対話とモノローグ

        弁証法のゆくえ

Zを捨てMを選んだ理由2

2018-02-06 | 楕円幻想
都築正信は、点Zは点Fの一般化であり、点Zをはじめに選択したのは当然だったといっている(「ケプラーの火星楕円軌道について」)。この考えは、エイトンが次のように述べていること対応する。「βが90度のとき惑星は実際に離心円の半径上にあるのだから、他の位置にあるときも半径上にあるとするのが自然である」(「ケプラーによる楕円軌道の発見」、『円から楕円へ』第3章)。
そして、強調しておけば、ケプラーもこのように考えていたのである。

しかし、点Zを点Fの一般化と捉えるのは誤っている。点Zは点Fの一般化ではなく一面化というべきだろう。点Fは2つの側面を持っていた。半径EB上にあるとともに、長軸線に下した垂線EB上にもあったのである。

ケプラーはβが90°のとき、正割EAの代わりに半径EBを用いることによって、火星と太陽の距離と方向AFを決定した。点Fは半径上にあるのか、垂線上にあるのか問われないままに、位置が正確に決定されたのである。このとき、ケプラーは、点Fは半径上にあると考えた。そして、この考えは20世紀のエイトンにも、21世紀の都築正信にも継承されたのである。

点Fは特異な点である。半径EBと垂線EBが重なった線上にあった。しかし、一般的な離心円上の点Kにおいて、半径と垂線は分離する。半径KBと垂線KLである。火星は半径上にあるのか、垂線上にあるのか。ここではじめて判断を求められたのである。
点Zは点Fの一般化ではない。点Fは点Zと点Mを内在していた。端緒から一般化されることによって、点Fは点Zと点Mに分離したのである。点Zは点Fの一面化であり、点Fの虚像である。点Zは豊頬形を描き、ティコのデータと食い違いことによって、否定される。点Mが実像で、楕円を描き、観測結果と一致する。ケプラーの方法論からすれば、2つしか選択肢がなかったのである。点Zは捨てられ、点Mが選択される。ここに火星の方向(角度)は垂線が決定していることが明確になったのである。
これが、ケプラーが無意識のうちに行った選択である。
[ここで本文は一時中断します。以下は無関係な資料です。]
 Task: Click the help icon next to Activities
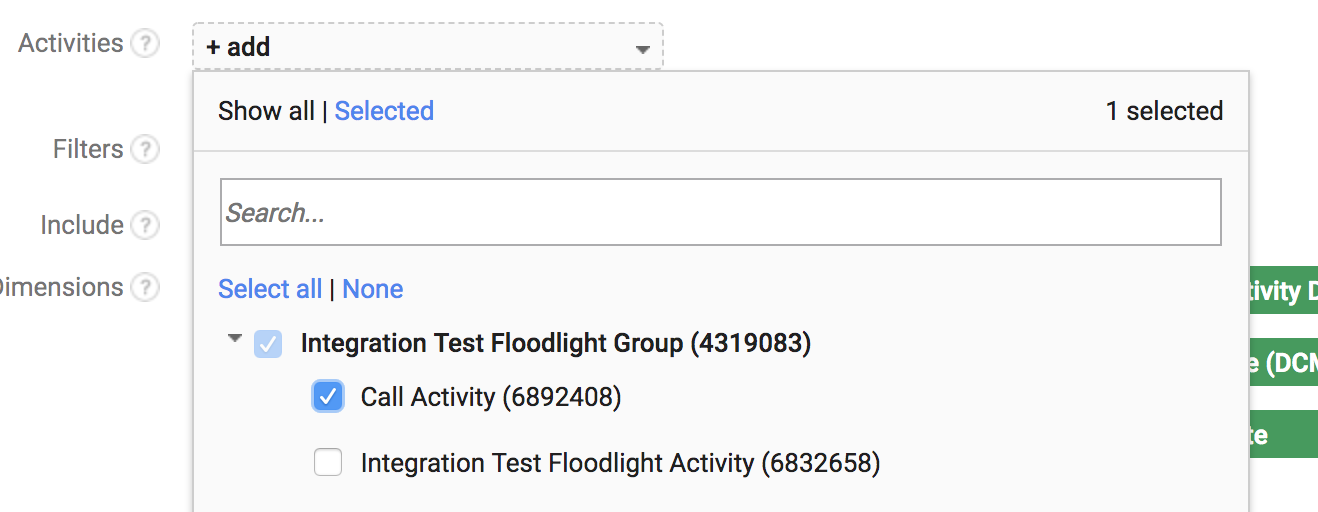tap(146, 44)
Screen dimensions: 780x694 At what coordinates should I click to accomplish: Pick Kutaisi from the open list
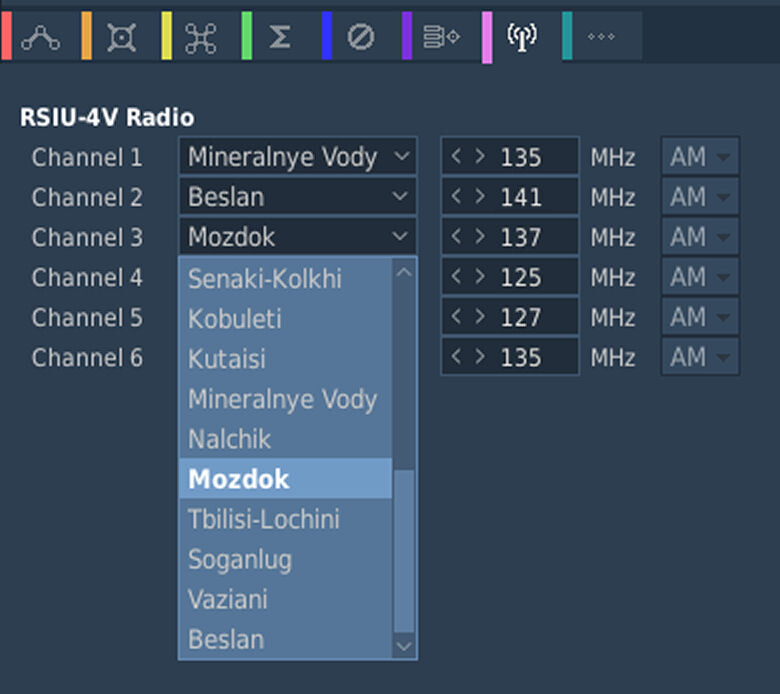tap(227, 359)
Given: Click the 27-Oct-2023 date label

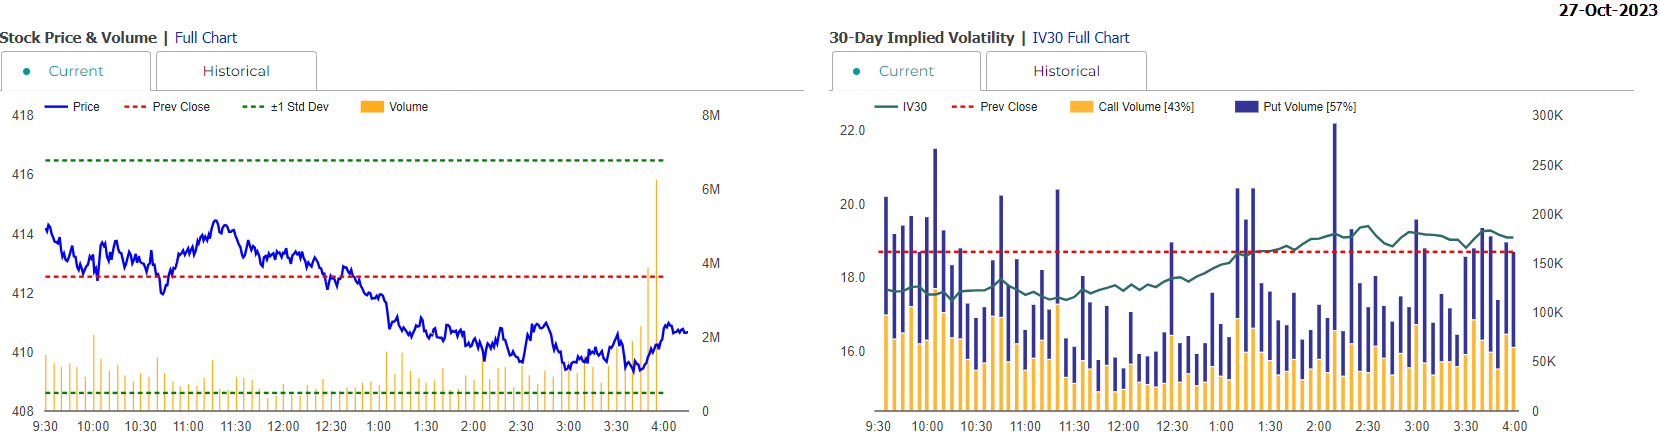Looking at the screenshot, I should (x=1608, y=10).
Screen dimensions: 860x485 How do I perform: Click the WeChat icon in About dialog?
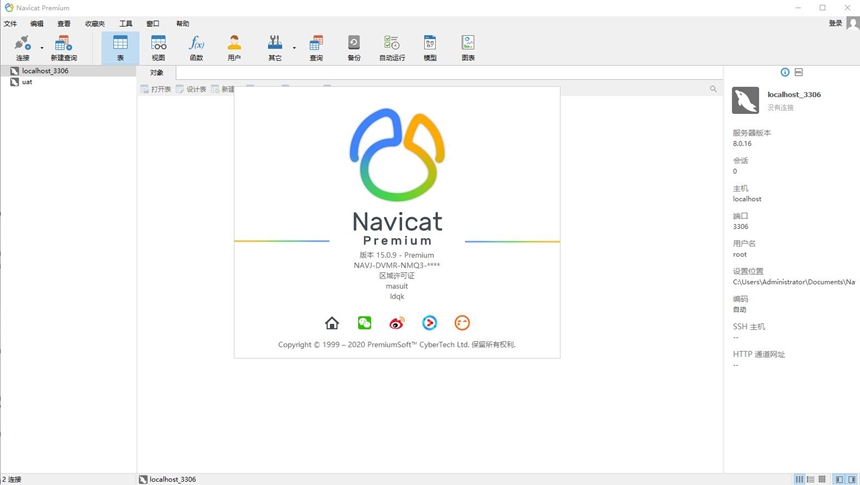tap(365, 323)
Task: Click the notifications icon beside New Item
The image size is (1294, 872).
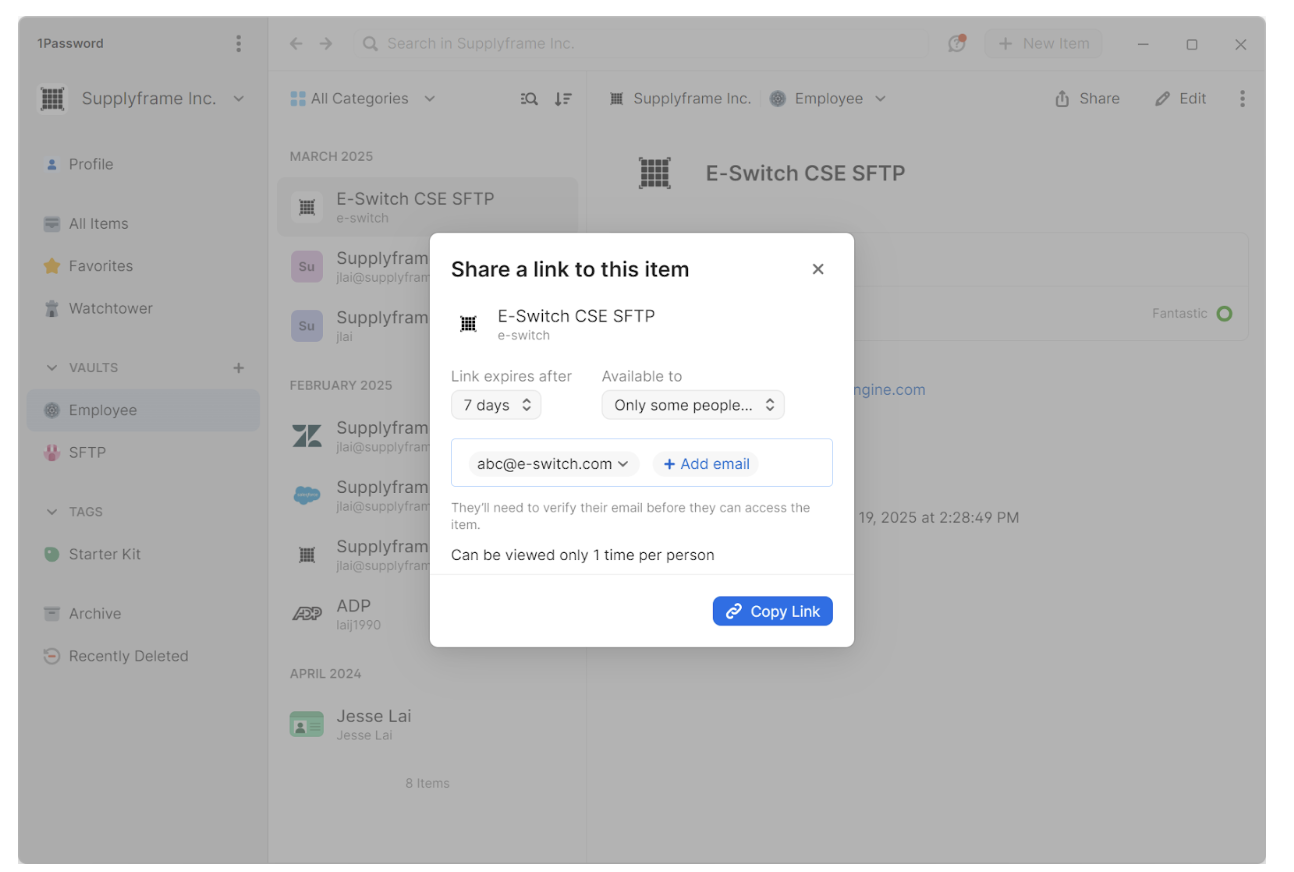Action: click(957, 44)
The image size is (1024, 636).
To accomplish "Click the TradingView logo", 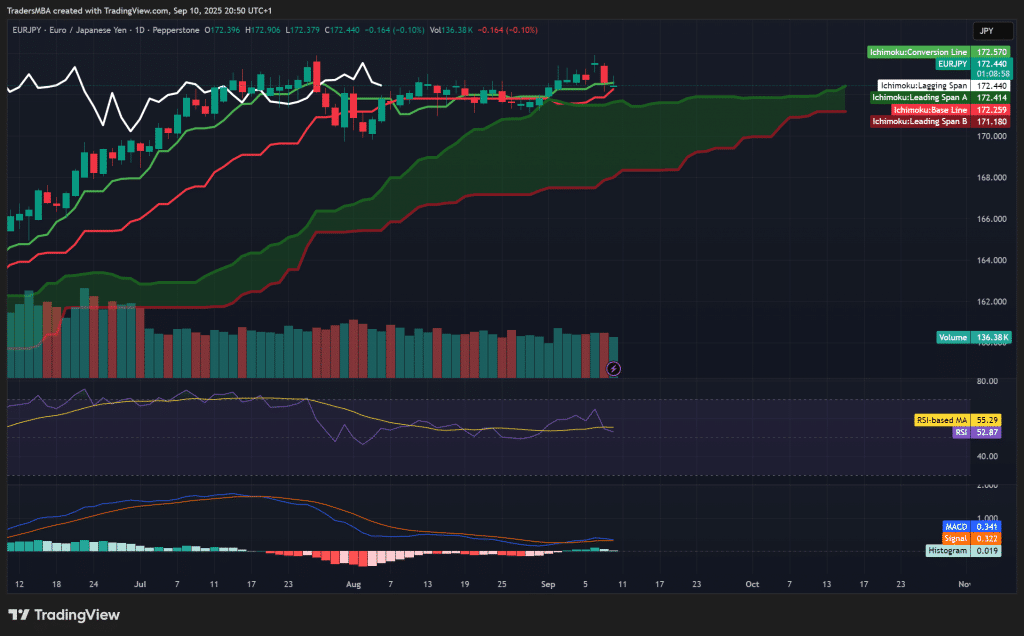I will (63, 615).
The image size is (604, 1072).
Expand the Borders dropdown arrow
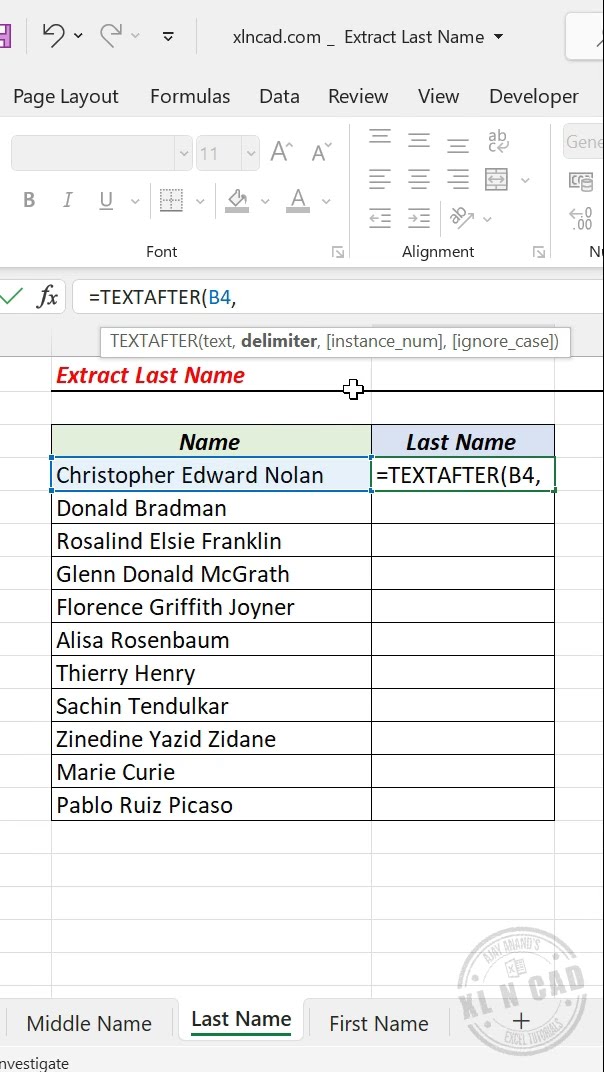(x=200, y=201)
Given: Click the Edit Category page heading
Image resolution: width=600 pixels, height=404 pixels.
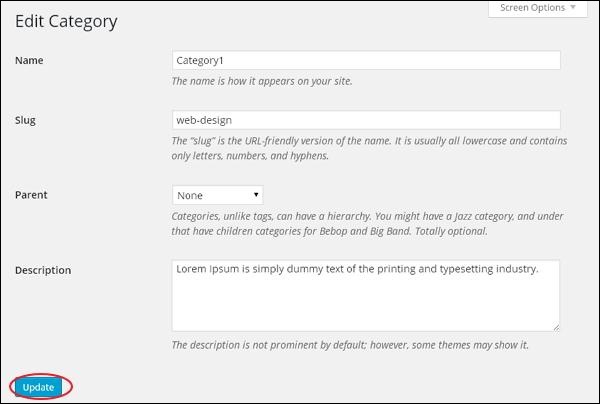Looking at the screenshot, I should click(x=66, y=20).
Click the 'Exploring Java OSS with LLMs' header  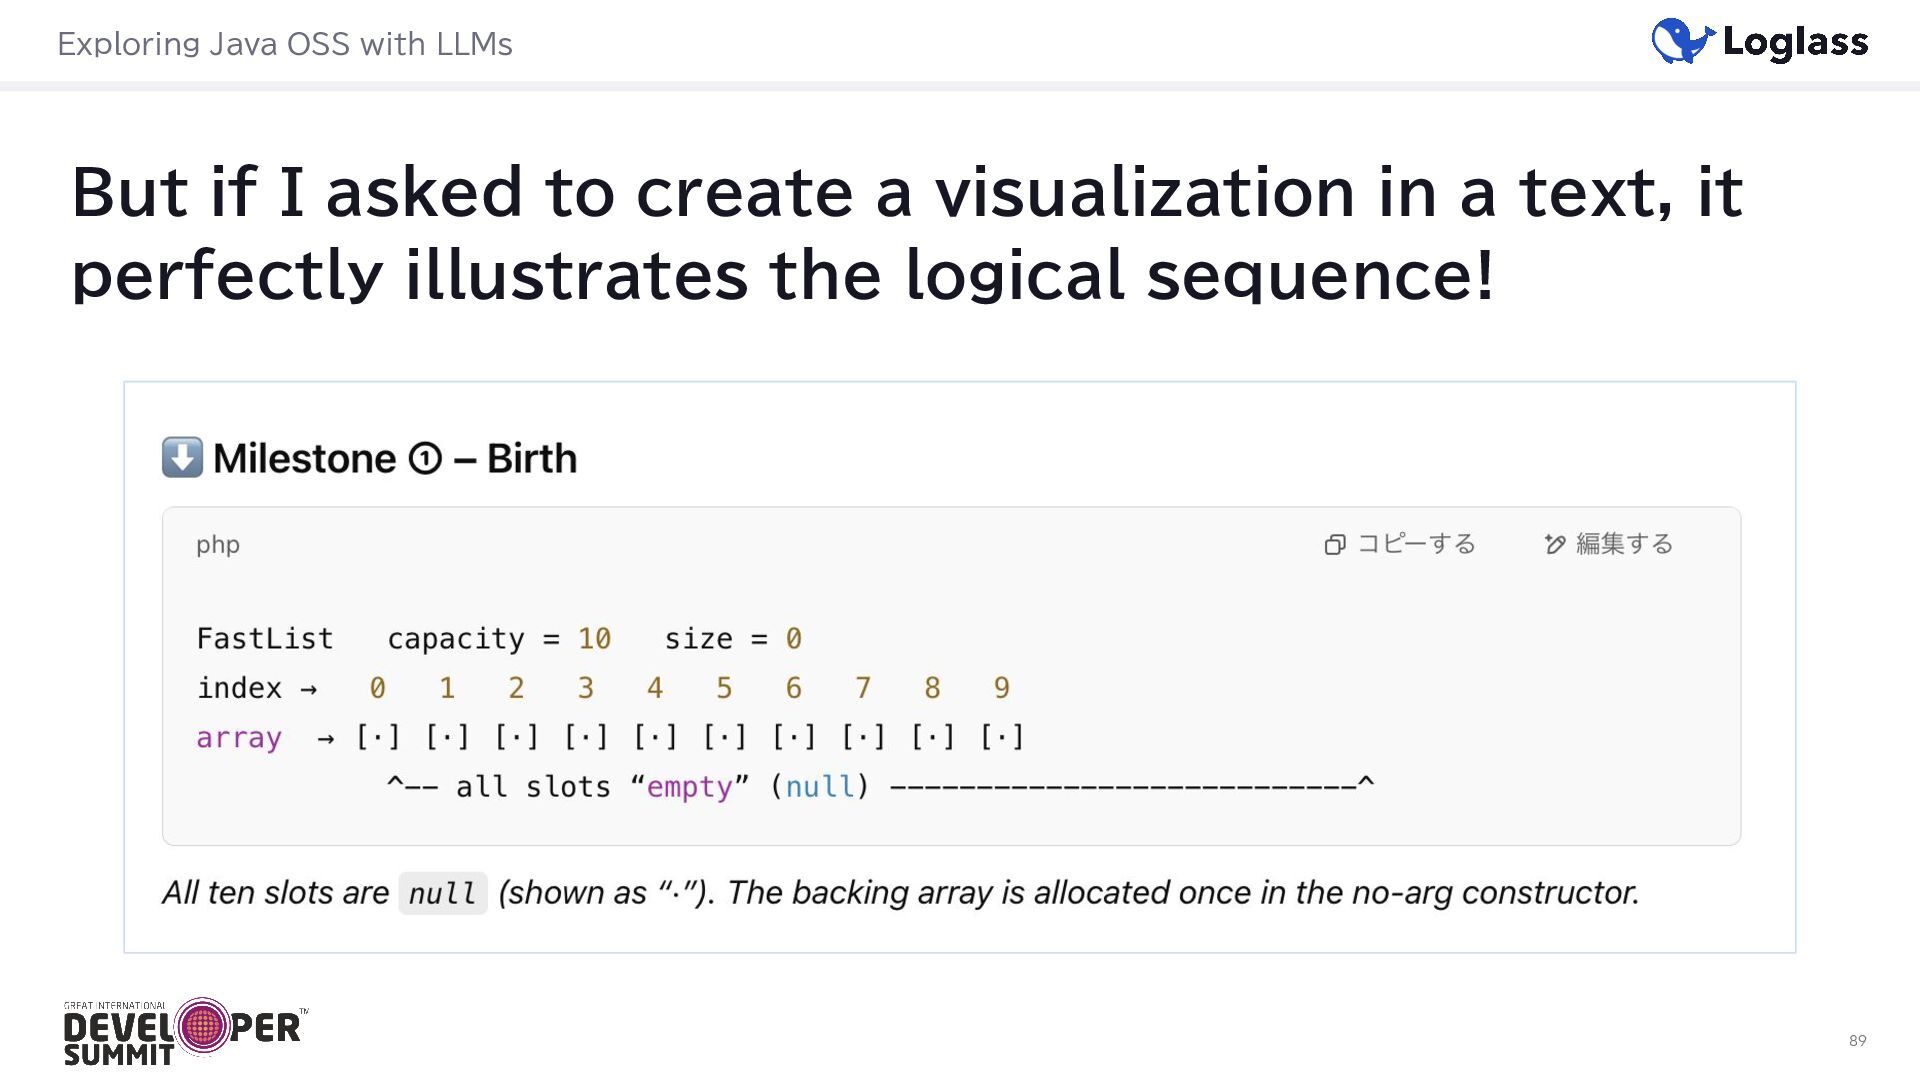click(x=285, y=44)
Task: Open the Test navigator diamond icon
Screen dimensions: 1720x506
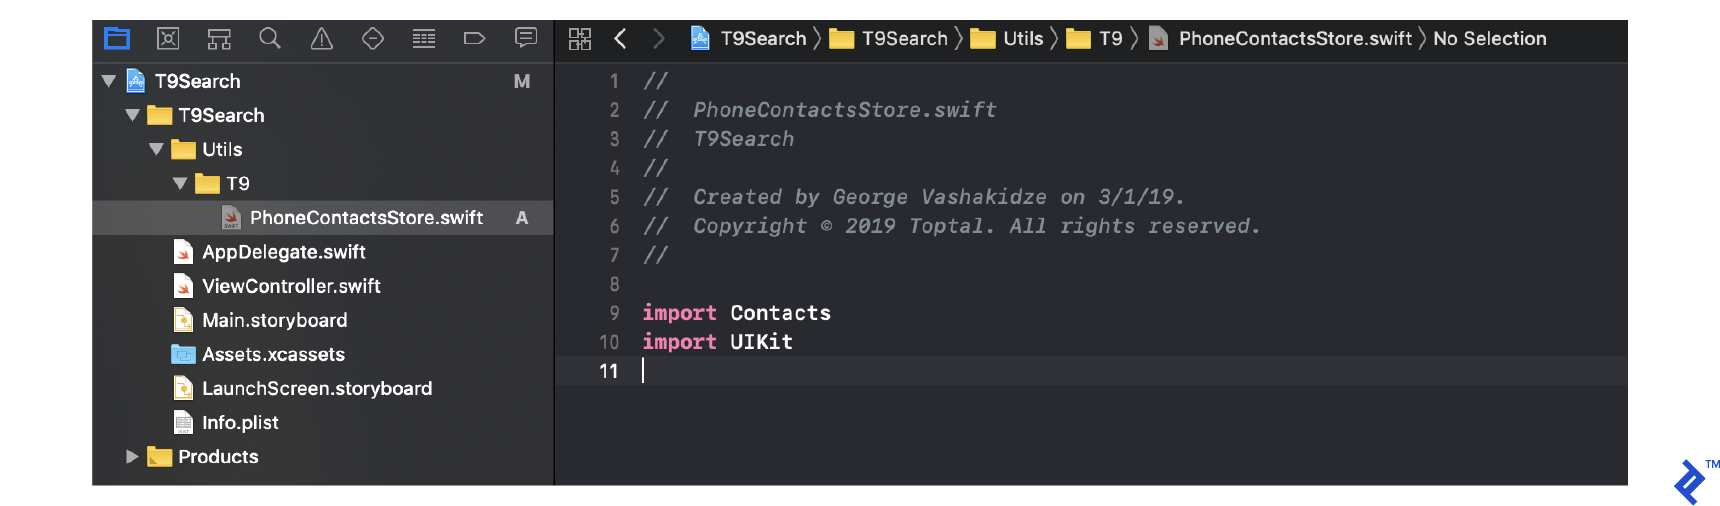Action: point(373,39)
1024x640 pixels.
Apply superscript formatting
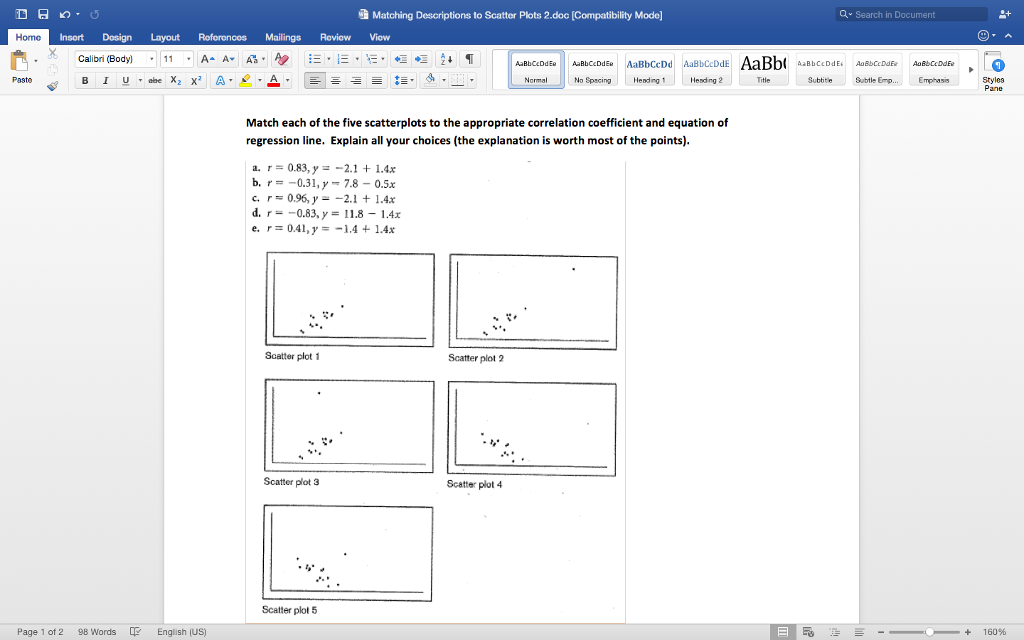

Mの選択はケプラーの方法論に起因するもので、秤動や近傍なしで導くことができるものである。

点Fは半径と垂線の2つの線上にあった。半径(直径距離)は距離を、垂線は方向を決定した。ただ、方向や軌道の形からいえば、点Fは、半径上ではなく垂線上にあったというべきだろう。目覚めの端緒では半径だけが意識され、方向を決定する垂線は背後に隠れていた。
要約しよう。点Mが点Fの一般化だったのである。火星は、半径(直径距離)によって距離を測りながら、方向を垂線上に定める。それは離心円上のすべての点で行われる。そして垂線を一定の比に分けながら、楕円軌道を描いたのである。